Goal 1
Copy out everything in the Fossa Carolina modelling passage from "For the first" down to "Medieval construction time.".
Goal 2
Answer these questions from the Fossa Carolina modelling passage.
(a) About how much material was excavated during the Early Medieval construction?
(b) By what two means was the buried canal trench identified?
(c) What does the pre-modern DTM reflect?
Goal 3
Write the next part of the Fossa Carolina modelling passage, picking up after its final sentence.

Our 3D-modelling approach of the Early Medieval Fossa Carolina integrates archaeological excavations, direct push sensing and vibra-coring techniques, as well as the present LiDAR DTM, Fluxgate and SQUID magnetic surveys and a paleo-surface (pre-modern DTM) of the study area. We identified the buried canal trench by LiDAR DTM analysis of the present dam remnants and interpretation of magnetic survey maps. We transferred cross-section reference geometries (derived from archaeological excavations and direct push sensing transects) to vibra-coring positions. Finally, we interpolated the canal trench geometry to create the 3D-model of the Carolingian canal. The spatial and vertical accuracy of the model depends on the quality of its input data. The reference cross-sections are of high quality as well as the LiDAR DTM and pre-modern DTM. Because of the large spatial extent of the canal, we included several vibra-corings, which have at least cm depth accuracy. Our modelling routine minimises the uncertainties by creating cross-section reference geometries.
For the first time, the 3D-model provides a data-based calculation of the amount of material moved during the Early Medieval construction. The calculation of the earth volume was done by calculating the difference between the 3D-model and the pre-modern digital terrain model. The pre-modern DTM reflects a deconstructed landscape nearly free of human induced terrain changes. Altogether, approx. 297,000 m3 of material was excavated during the Early Medieval construction time.

Data segment
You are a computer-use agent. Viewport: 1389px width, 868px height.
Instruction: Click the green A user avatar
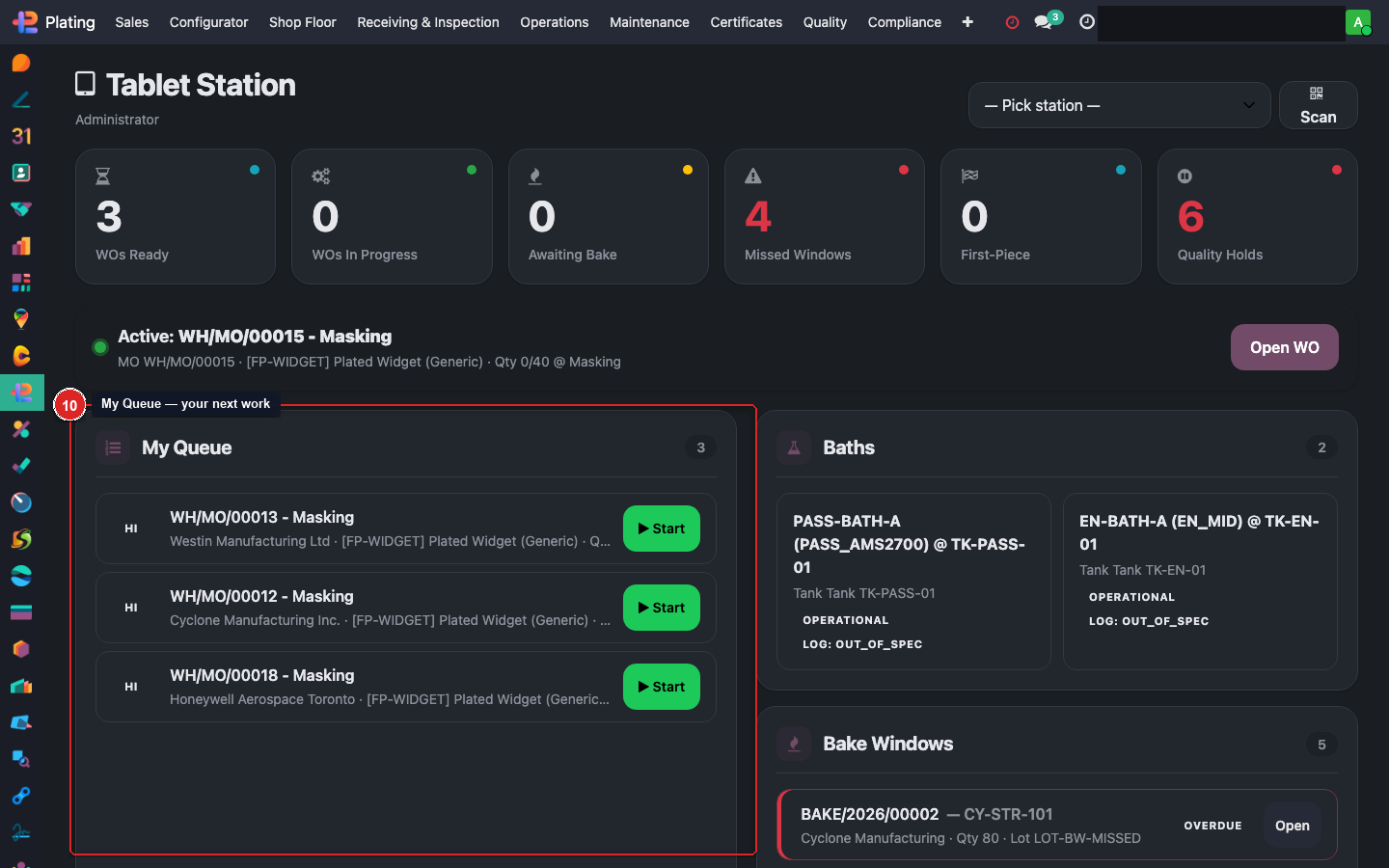point(1358,21)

Written answer 1
For the first time, the 3D-model provides a data-based calculation of the amount of material moved during the Early Medieval construction. The calculation of the earth volume was done by calculating the difference between the 3D-model and the pre-modern digital terrain model. The pre-modern DTM reflects a deconstructed landscape nearly free of human induced terrain changes. Altogether, approx. 297,000 m3 of material was excavated during the Early Medieval construction time.

Written answer 2
(a) Approximately 297,000 m3.
(b) By LiDAR DTM analysis of the present dam remnants and by interpretation of magnetic survey maps.
(c) A deconstructed landscape nearly free of human induced terrain changes.

Written answer 3
In comparison, we calculated the volume of the preserved dams. This was also done by subtracting the present shape from the pre-modern DTM. Approximately 120,000 m3 material still remains in the dams. Nevertheless, more than the half of the excavation material was eroded, redistributed, or backfilled in the canal.

Author Contributions

Conceptualisation, J.S.; methodology, J.S., L.W. and C.Z.; data acquisition, J.S., J.R.-V., L.W., S.L., A.S., B.S., U.W., C.Z.; data analysis; J.S. with feedback from all co-authors; writing—original draft preparation, J.S.; writing—review and editing, J.S., L.W. and C.Z.; funding acquisition, C.Z., P.E., S.L., S.B. and P.D. All co-authors read and approved the submitted manuscript, agreed to be listed, and accepted the version for publication.

Funding

This research was funded by the German Research Foundation (DFG), grant numbers ZI 721/10-2, ET 20/7-2, DI 833/19-1. The Article Processing Charge (APC) was funded by the German Research Foundation and Leipzig University within the program of Open Access publishing.

Acknowledgments

The authors are thankful to the Germany Research Foundation (DFG) for financial and logistic support in the scope of the DFG priority program 1630 (ZI 721/10-2, ET 20/7-2, DI 833/19-1). Furthermore, we would like to thank the Bavarian State Department of Monuments and Sites for logistic and financial support and the Bavarian State Office for Land Surveying for providing geodata. We are thankful to Marco Holzheu and multiple students from Leipzig Institute of Geography for their support during field work. We acknowledge support from the German Research Foundation and Leipzig University within the program of Open Access Publishing. Finally, we thank the reviewers and editors for their help improving the manuscript.

Conflicts of Interest

The authors declare no conflict of interest.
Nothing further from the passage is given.